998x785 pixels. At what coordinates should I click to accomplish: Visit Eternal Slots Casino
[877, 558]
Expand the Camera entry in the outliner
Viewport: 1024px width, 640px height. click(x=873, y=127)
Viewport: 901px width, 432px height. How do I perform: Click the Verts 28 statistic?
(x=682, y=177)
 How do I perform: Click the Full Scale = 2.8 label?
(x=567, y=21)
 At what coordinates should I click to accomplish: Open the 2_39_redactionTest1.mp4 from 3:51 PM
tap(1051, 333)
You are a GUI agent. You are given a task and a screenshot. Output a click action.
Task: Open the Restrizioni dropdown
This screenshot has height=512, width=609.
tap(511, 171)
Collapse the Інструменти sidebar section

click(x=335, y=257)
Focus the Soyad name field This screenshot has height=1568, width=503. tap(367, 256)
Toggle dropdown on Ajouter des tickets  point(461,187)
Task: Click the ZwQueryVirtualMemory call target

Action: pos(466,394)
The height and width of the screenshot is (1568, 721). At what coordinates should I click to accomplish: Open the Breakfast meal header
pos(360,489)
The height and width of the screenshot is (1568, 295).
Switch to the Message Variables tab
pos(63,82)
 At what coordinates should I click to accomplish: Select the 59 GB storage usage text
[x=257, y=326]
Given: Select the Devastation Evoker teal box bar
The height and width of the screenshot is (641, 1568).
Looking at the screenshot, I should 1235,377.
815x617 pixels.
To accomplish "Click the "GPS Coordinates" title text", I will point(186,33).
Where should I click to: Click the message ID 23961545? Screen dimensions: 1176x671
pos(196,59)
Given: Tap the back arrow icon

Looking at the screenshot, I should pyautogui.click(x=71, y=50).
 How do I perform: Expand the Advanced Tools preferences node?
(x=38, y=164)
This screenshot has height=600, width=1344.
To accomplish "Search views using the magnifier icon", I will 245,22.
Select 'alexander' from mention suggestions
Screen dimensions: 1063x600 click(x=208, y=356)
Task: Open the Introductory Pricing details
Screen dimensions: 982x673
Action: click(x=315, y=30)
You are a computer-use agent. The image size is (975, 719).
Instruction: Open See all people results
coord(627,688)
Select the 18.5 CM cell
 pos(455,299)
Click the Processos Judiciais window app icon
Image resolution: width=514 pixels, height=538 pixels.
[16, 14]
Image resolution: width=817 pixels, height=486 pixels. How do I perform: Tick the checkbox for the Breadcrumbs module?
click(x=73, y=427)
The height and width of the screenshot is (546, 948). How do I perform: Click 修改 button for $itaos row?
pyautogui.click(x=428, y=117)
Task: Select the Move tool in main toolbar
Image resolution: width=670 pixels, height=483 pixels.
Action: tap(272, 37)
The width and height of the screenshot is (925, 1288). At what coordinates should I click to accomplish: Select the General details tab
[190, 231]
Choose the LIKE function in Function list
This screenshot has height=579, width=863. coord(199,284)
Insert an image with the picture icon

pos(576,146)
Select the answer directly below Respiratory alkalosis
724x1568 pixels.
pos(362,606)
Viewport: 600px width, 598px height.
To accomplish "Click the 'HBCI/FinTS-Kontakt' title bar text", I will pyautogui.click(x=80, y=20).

☆ ☆ ☆ ☆

Task statement: Answer with a number alone. It should equal the count of lines in the entries that hold "title".

Solution: 2